Entries for locating text and elements
● ● ● ● ● ● ●

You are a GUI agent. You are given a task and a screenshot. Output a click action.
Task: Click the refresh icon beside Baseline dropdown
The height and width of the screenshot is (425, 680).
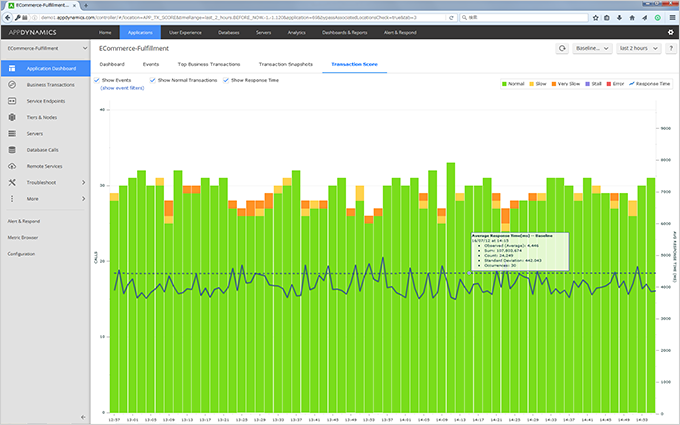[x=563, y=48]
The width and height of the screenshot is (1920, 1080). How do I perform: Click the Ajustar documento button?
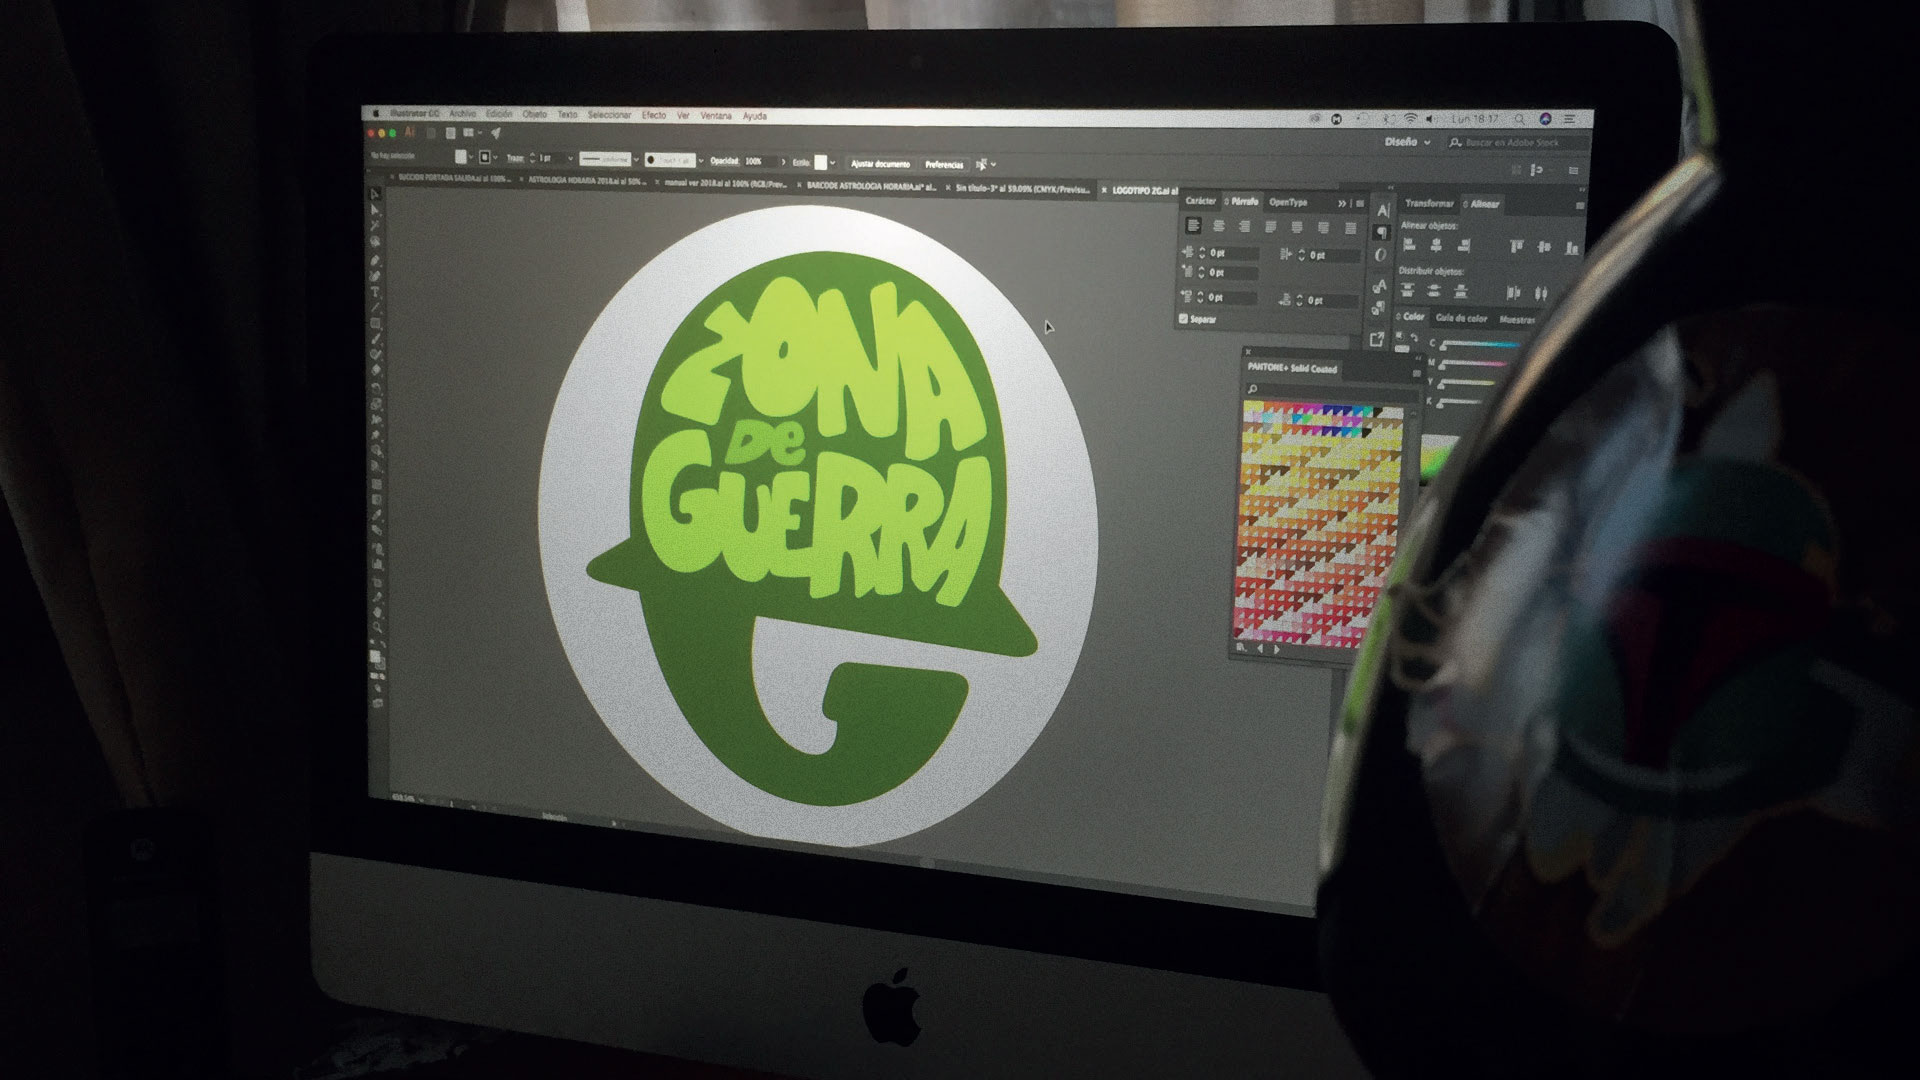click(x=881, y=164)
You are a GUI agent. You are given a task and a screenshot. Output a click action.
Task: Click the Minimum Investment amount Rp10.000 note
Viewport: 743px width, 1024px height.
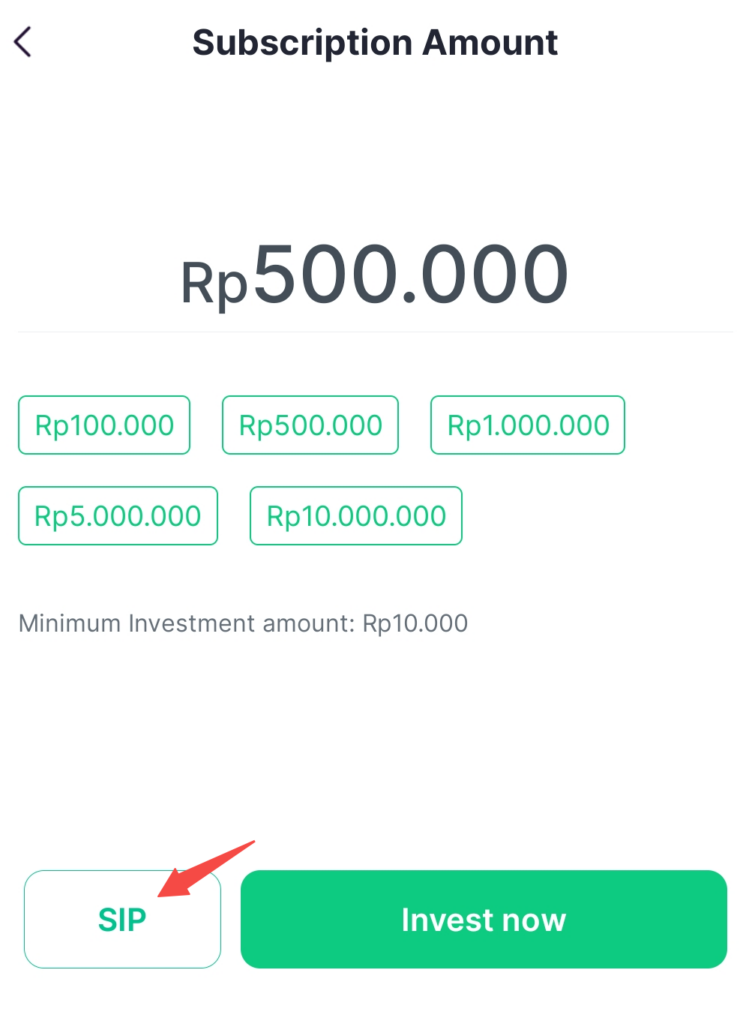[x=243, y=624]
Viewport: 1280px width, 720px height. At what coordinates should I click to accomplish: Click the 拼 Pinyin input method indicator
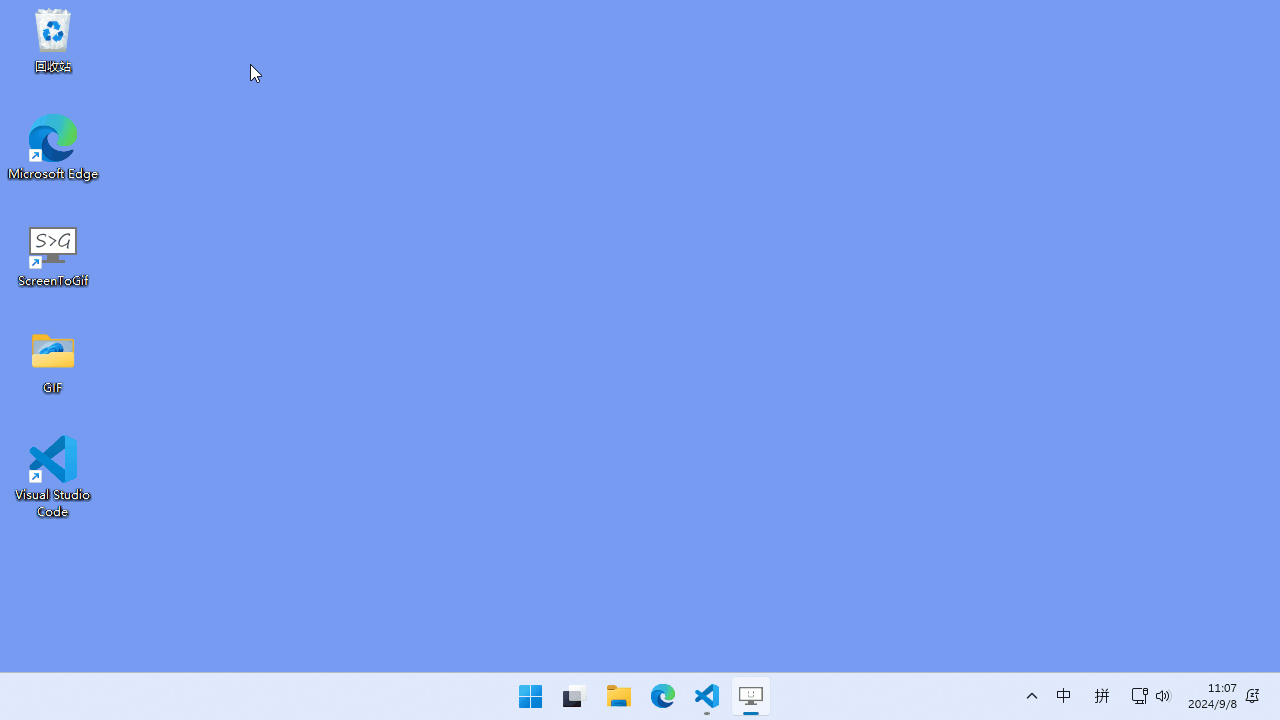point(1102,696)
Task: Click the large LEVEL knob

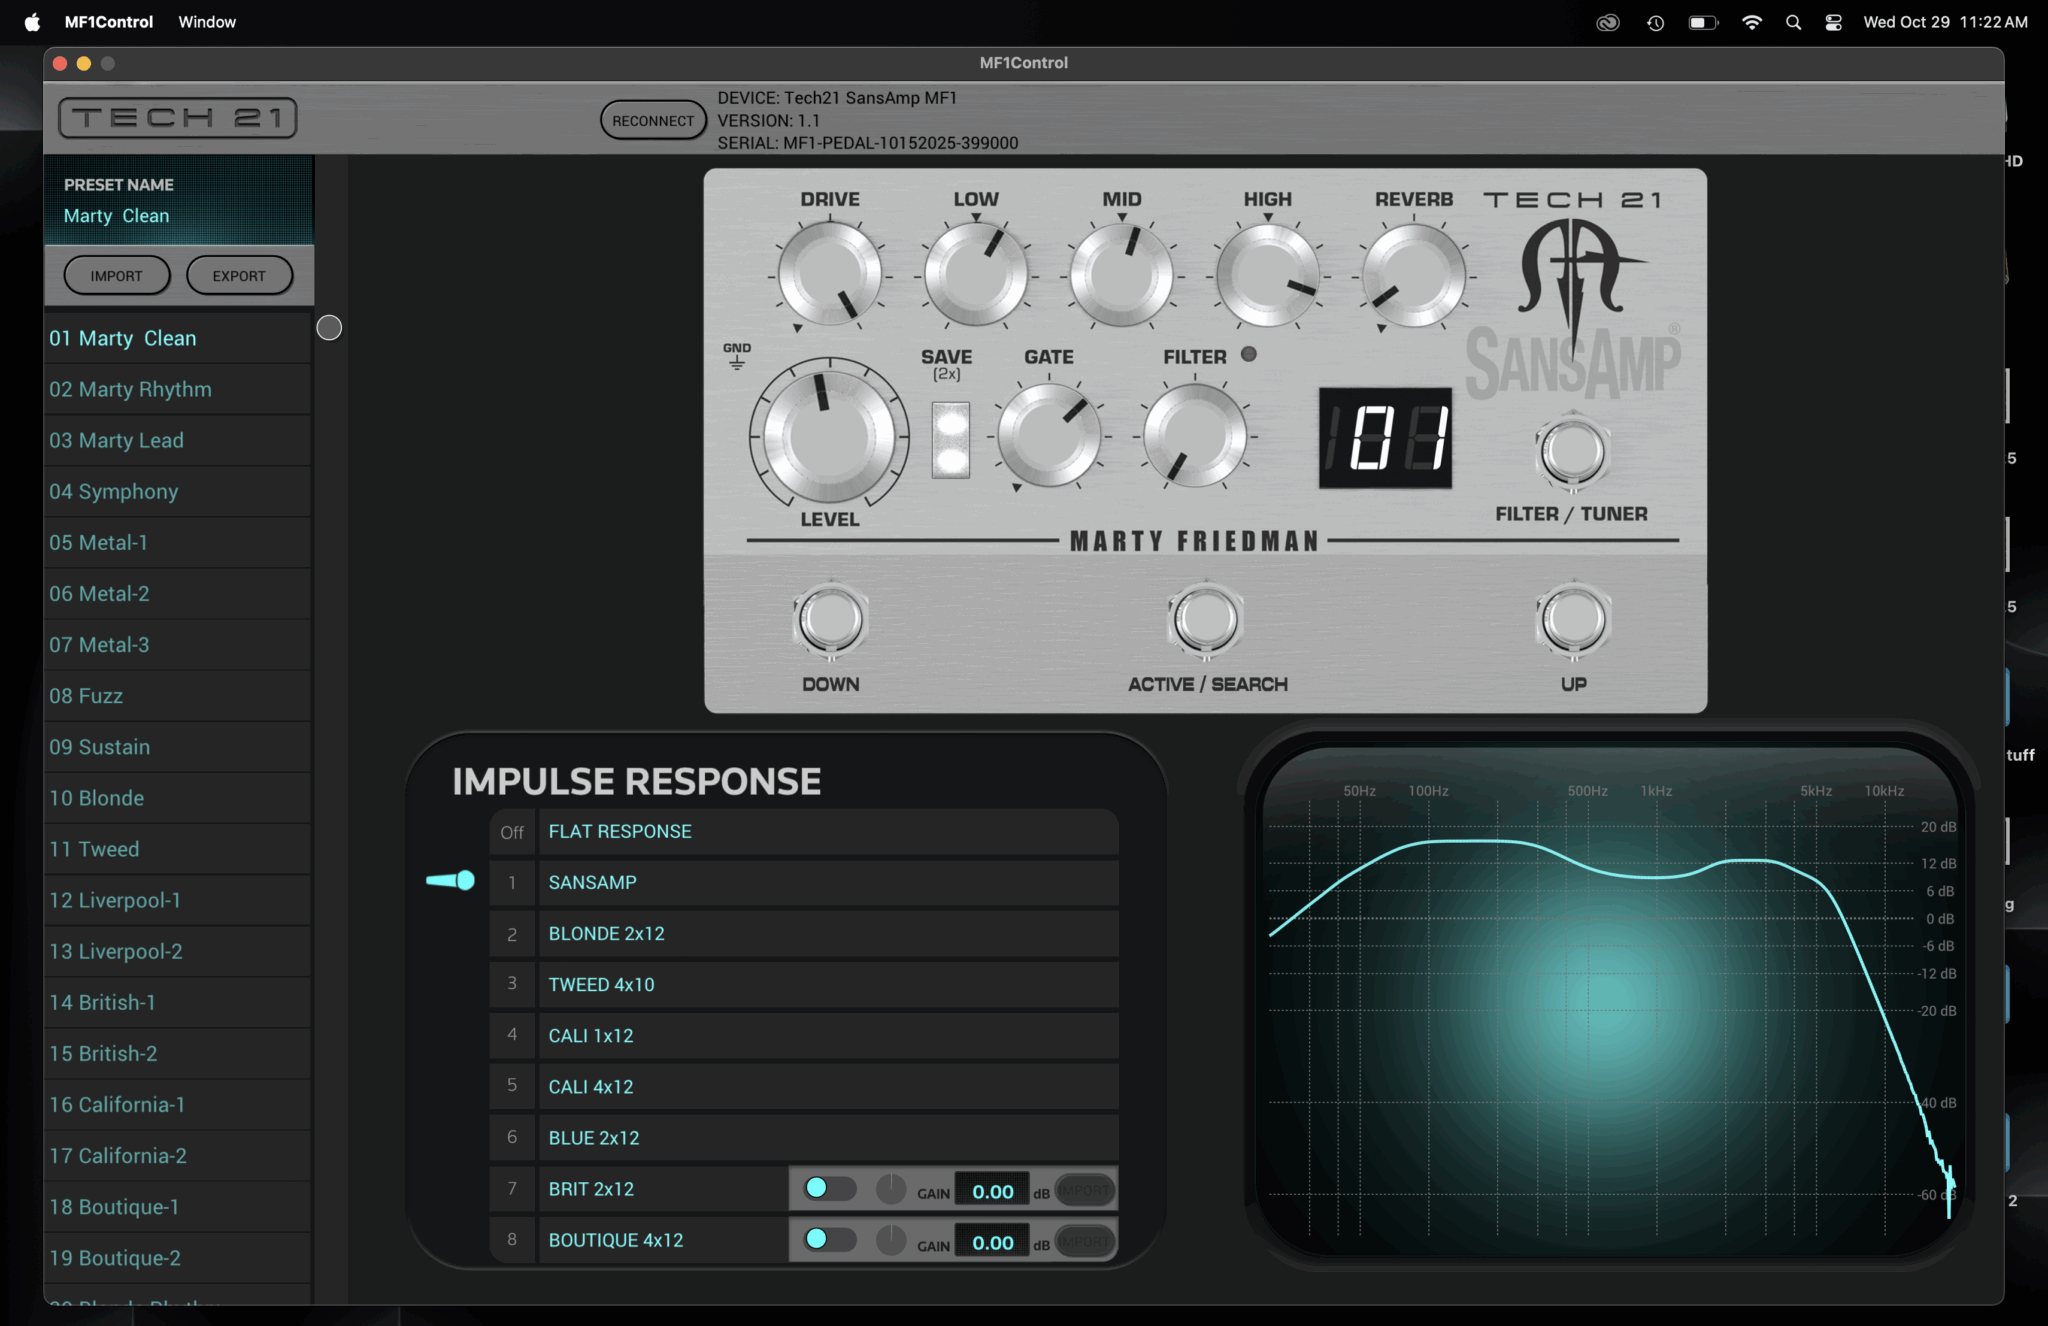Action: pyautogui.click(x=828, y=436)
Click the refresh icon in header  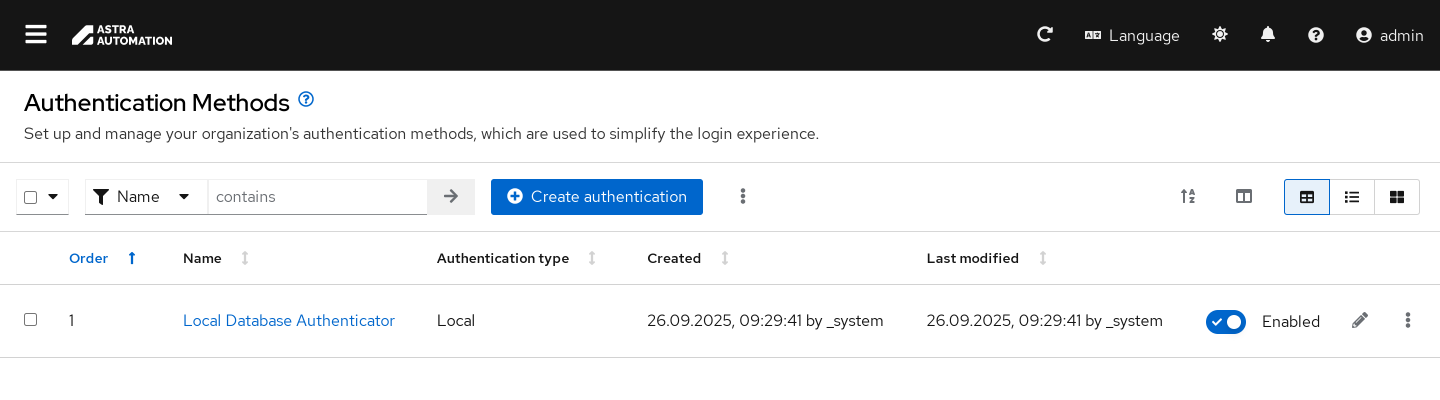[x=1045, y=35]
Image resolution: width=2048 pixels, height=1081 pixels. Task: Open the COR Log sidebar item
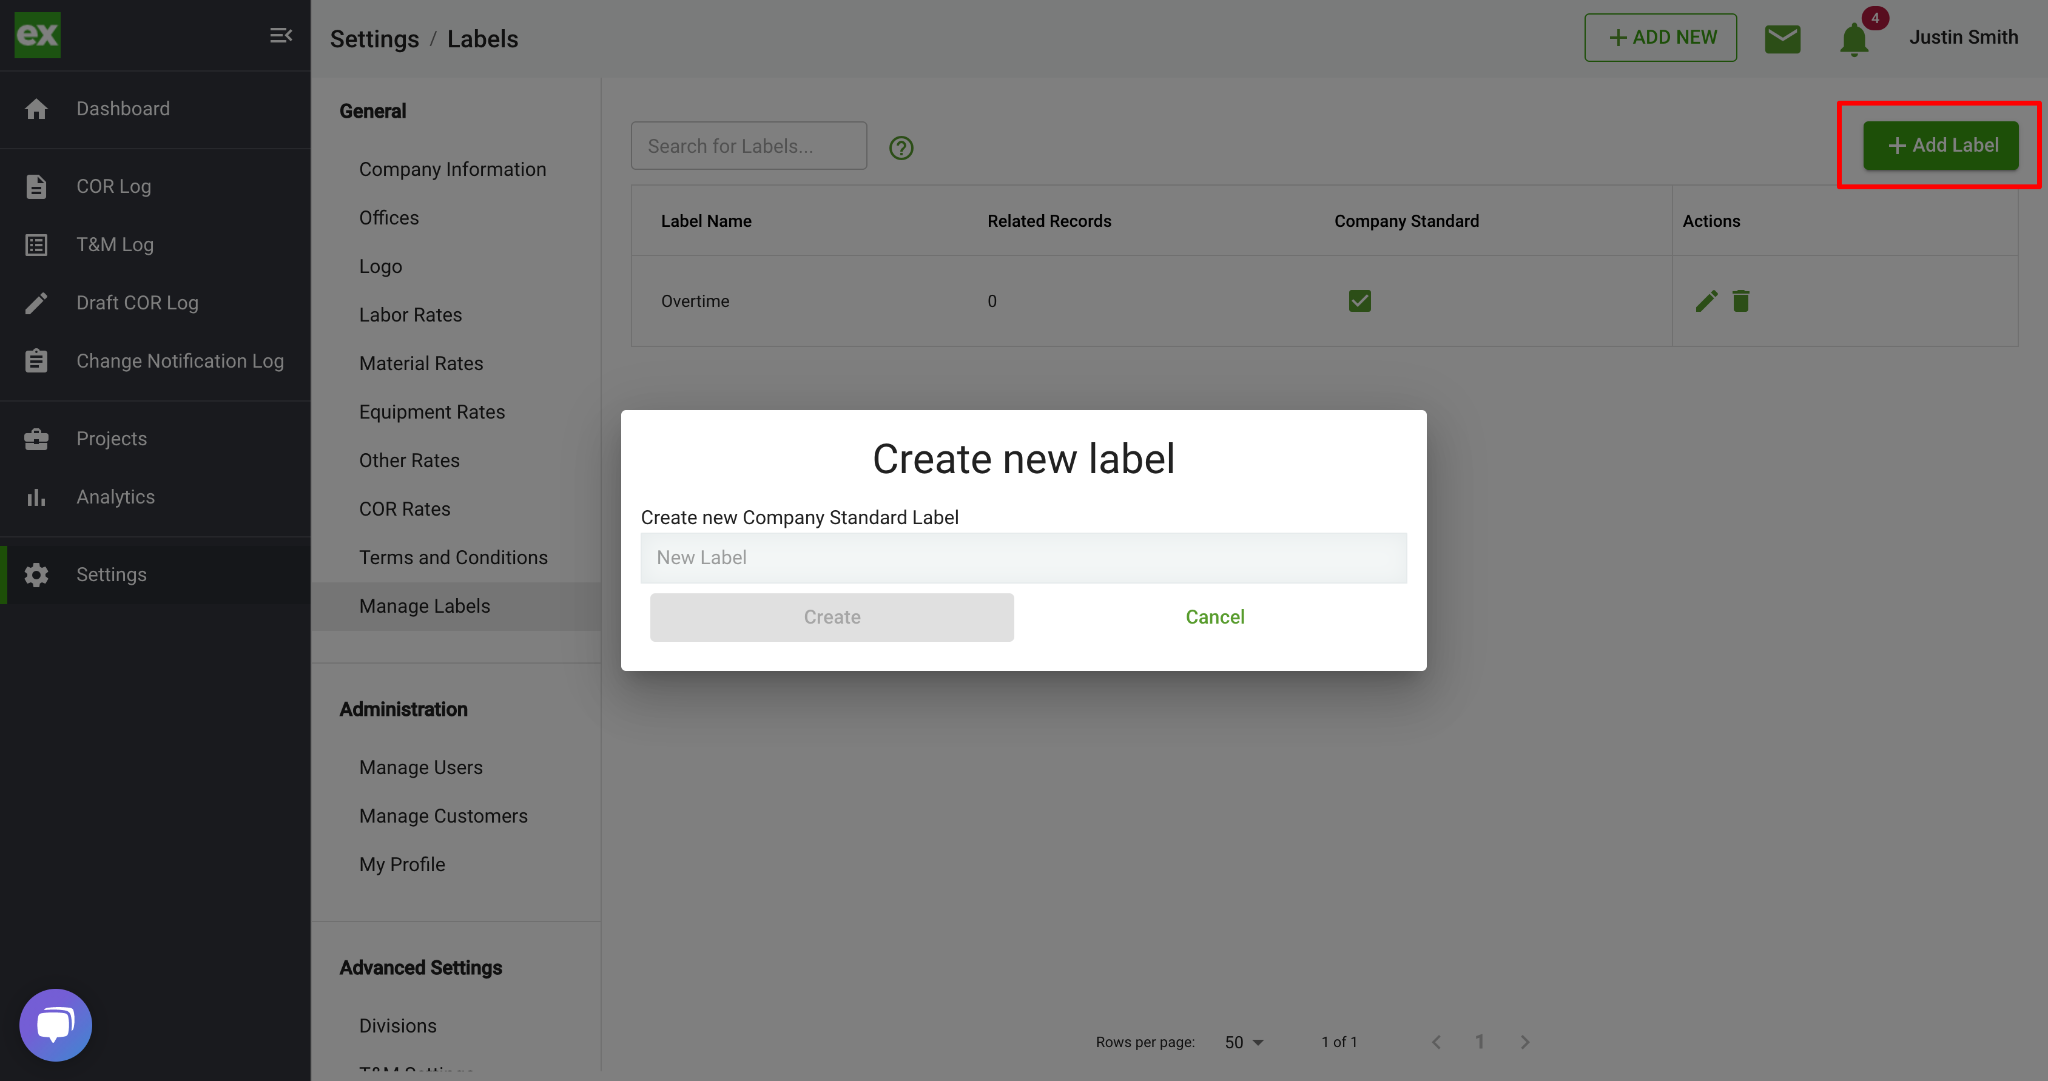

● ● ● ● ● ● ●

**Exercise**
Please rewrite the data from the start through the line containing "[x=563, y=48]" as a two-column CSV with the headers "input" and "output". Give one row per item, with its text and its answer each in a single quoted field, replace line breaks with spaces, and leave out the pictures.

**Finished answer**
input,output
"You are a GUI agent. You are given a task and a screenshot. Output a click action. Task: Click the refresh icon beside Baseline dropdown The height and width of the screenshot is (425, 680).","[x=563, y=48]"